Ammonite is a 2020 romantic drama film written and directed by Francis Lee. The film is loosely inspired by the life of British palaeontologist Mary Anning, played by Kate Winslet. The film centres on a speculative romantic relationship between Anning and Charlotte Murchison, played by Saoirse Ronan. Gemma Jones, James McArdle, Alec Secăreanu and Fiona Shaw also star.

The film had its world premiere at the Toronto International Film Festival on 11 September 2020. It was released in Australia on 14 January 2021 by Transmission Films and in the United Kingdom on 26 March 2021 by Lionsgate.

Plot
In the 1840s, fossil collector and paleontologist Mary Anning lives with her ailing mother Molly, who helps Mary run a small shop in Lyme Regis, Dorset. Mary spends the early mornings on the beach at low tide in search of fossils for the shop, with tiny ammonites being her most common find. When she returns, she helps her mother wash and polish a collection of eight animal figurines.

## Prompt 1
Name every actor that the article on the film Ammonite lists as appearing in it.
## Prompt 2
Proceed with the plot summary in the Ammonite article, picking up after its final sentence about the eight animal figurines.
The lines that come after this film article are separate material and have nothing to do with it.

## Data to examine

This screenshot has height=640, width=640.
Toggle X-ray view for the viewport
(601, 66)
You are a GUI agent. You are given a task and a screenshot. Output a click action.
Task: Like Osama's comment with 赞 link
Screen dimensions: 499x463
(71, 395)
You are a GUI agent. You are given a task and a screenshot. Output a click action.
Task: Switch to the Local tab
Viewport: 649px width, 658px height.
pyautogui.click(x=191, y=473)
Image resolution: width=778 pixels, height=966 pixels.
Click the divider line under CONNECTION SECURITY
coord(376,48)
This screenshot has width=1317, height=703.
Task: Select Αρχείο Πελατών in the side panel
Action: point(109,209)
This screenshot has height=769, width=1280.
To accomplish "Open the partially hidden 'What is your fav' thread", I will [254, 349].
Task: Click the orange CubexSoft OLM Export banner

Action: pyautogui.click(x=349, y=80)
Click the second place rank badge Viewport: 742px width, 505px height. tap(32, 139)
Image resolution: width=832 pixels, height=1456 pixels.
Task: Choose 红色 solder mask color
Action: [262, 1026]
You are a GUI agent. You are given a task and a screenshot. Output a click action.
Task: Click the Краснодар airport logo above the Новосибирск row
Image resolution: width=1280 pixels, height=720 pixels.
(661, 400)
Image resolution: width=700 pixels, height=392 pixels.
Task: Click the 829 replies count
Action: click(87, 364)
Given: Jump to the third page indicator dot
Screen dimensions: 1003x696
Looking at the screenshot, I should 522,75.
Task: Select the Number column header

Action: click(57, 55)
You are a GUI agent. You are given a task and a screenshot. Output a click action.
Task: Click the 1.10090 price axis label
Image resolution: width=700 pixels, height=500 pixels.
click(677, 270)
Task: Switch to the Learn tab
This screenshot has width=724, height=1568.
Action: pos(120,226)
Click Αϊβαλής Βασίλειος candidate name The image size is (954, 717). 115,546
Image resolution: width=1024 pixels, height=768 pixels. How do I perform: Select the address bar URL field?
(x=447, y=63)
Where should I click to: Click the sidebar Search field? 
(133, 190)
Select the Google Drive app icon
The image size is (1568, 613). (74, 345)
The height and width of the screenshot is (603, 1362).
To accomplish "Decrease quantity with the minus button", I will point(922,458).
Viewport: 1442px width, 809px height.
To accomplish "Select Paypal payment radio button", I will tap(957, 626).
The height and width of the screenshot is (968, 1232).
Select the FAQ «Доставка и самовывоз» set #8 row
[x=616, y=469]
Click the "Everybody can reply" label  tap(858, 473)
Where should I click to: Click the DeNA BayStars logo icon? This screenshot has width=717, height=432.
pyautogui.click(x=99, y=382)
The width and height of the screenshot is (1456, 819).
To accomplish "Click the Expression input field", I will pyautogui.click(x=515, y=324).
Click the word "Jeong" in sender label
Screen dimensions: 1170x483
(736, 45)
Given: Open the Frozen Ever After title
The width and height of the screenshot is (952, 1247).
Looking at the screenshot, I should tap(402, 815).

## Task result 1
Kate Winslet, Saoirse Ronan, Gemma Jones, James McArdle, Alec Secăreanu, Fiona Shaw

## Task result 2
One day, geologist Roderick Murchison visits Mary's shop accompanied by his wife, Charlotte. He expresses his admiration for Mary's work and offers to pay her for a guided trip to the shore where he can learn from Mary about fossil collecting. While initially antagonistic, Mary accepts his offer. That night in their room at the Three Cups Hotel, Roderick treats Charlotte coldly, rebuffing her sexual advances and saying that now is not the time to have another baby.

Roderick returns from his morning trip with Mary to the shoreline and finds Charlotte confined to her bed in a depressed state. He returns to Mary's shop and reveals that Charlotte has been sent to Lyme Regis in order to convalesce, and entrusts her to Mary's care as he will be departing to Europe for four to six weeks. Mary reluctantly agrees, not wanting to pass up the money. Charlotte begins going out with Mary on her morning beach trips.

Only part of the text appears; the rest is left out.